### Tasks and exercises
A. In the article on H.R. 3077, on what date did the full House of Representatives pass the bill?
B. In the article on H.R. 3077, duplicate everything from "One other group" down to "are geopolitically allied.".

### Page excerpt

.....

By Michael Collins Piper
From americanfreepress.net
1433 Pennsylvania Avenue, SE
Washington, DC 20003
3-17-4


The Israeli lobby has launched an all-out drive to ensure congressional passage of a bill (approved by the House and now before a Senate committee) that would set up a virtual federal tribunal to investigate and monitor criticism of Israel on American college campuses.
 
Ten months ago the New York-based Jewish Week newspaper claimed that the report by American Free Press that Republican members of the Senate were planning to crack down on college and university professors who were critical of Israel was "a dangerous urban legend at best, deliberate disinformation at worst." In short, they were saying AFP lied.
 
Now the truth has come out. On September 17, 2003 the House Subcommittee on Select Education unanimously approved H.R. 3077, the International Studies in Higher Education Act, which was then passed by the full House of Representatives on October 21. The chief sponsor of the legislation was Rep. Peter Hoekstra, a conservative Republican from Michigan.
 
This bill is dangerous - a direct affront to the First Amendment and the product of intrigue by a small clique of individuals and organizations which combines the "elite" forces of the powerful Israeli lobby in official Washington.
 
There are absolutely no grass-roots organizations supporting this measure whatsoever. Instead, leading the push for Senate approval of the House-originated bill, are the Anti-Defamation League (ADL) of B'nai B'rith, the American Jewish Congress, and the American Jewish Committee.
 
Also lending its support is Empower America, the neo-conservative front group established by longtime pro-Israel publicist William Kristol, editor and publisher of billionaire Rupert Murdoch's Weekly Standard which is said to be the "intellectual" journal that governs the train of foreign policy thinking in the Bush administration.
 
One other group has lent its support: the U.S. India Political Action Committee, an Indian-American group that has been working closely with the Israeli lobby now that Israel and India are geopolitically allied.
 
H.R. 3077 is innocuously worded and quite bureaucratic in its tone, decipherable only to those with the capacity to wade through legislative linguistics , but essentially it would set up a seven-member advisory board that would have the power to recommend cutting federal funding for colleges and universities that are viewed as harboring academic critics of Israel.

.....

### Entries
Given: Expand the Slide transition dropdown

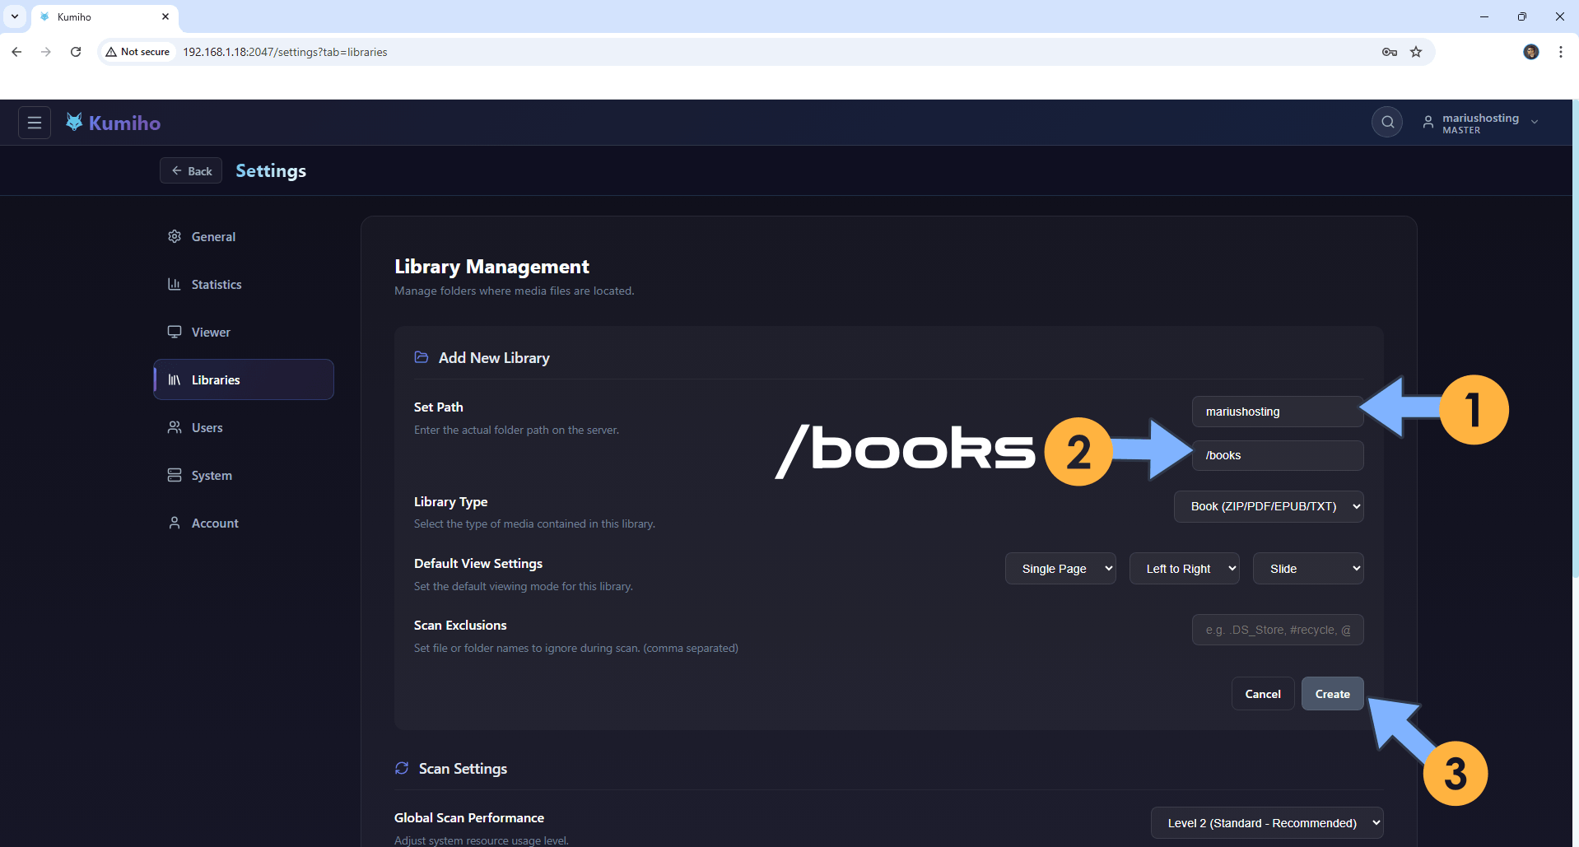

.....

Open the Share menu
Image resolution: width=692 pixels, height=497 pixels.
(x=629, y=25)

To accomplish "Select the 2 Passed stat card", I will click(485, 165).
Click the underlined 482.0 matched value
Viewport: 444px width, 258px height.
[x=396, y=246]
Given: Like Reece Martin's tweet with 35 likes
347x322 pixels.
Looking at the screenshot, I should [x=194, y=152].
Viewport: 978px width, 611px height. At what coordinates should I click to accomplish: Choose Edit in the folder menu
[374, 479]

.....

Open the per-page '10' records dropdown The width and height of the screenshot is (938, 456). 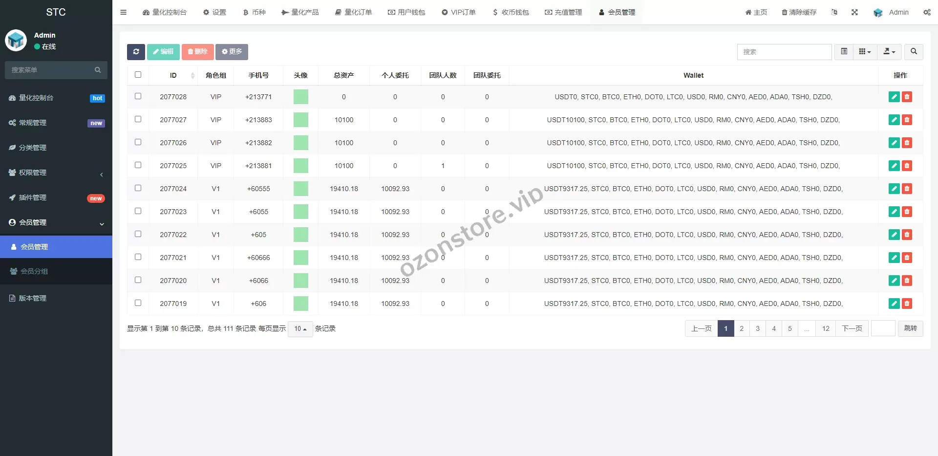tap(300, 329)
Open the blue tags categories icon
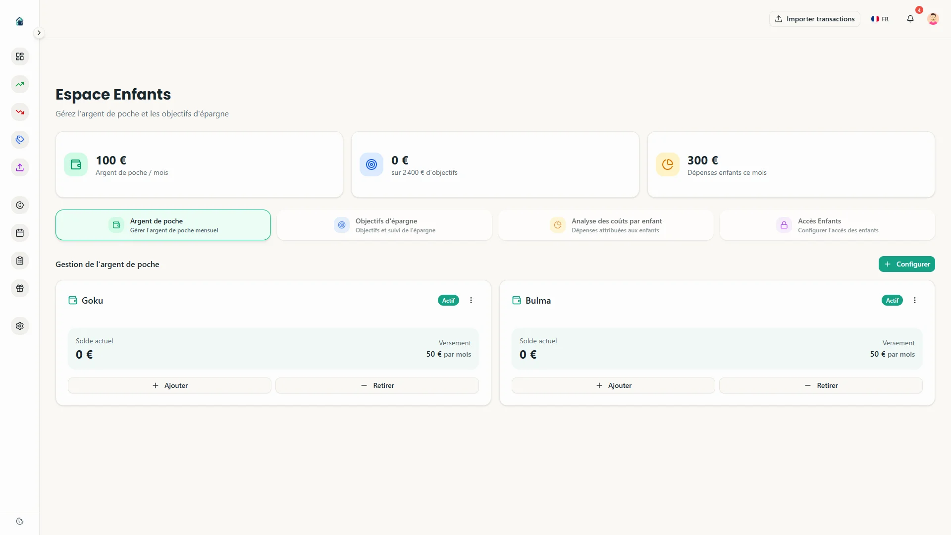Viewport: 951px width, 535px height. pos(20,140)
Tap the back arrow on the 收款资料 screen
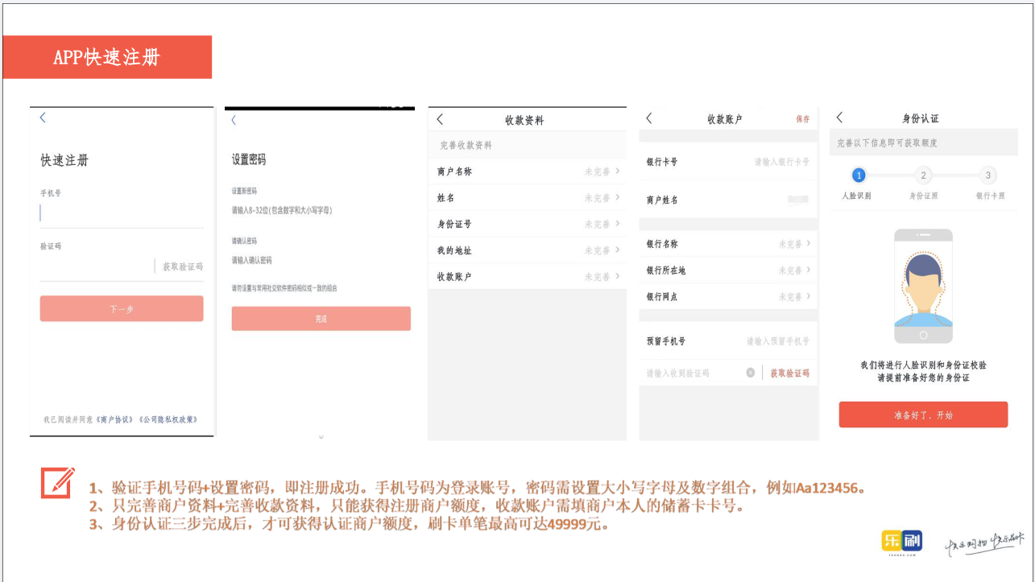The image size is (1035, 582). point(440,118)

.....

### Answers by task
A. October 21

B.
One other group has lent its support: the U.S. India Political Action Committee, an Indian-American group that has been working closely with the Israeli lobby now that Israel and India are geopolitically allied.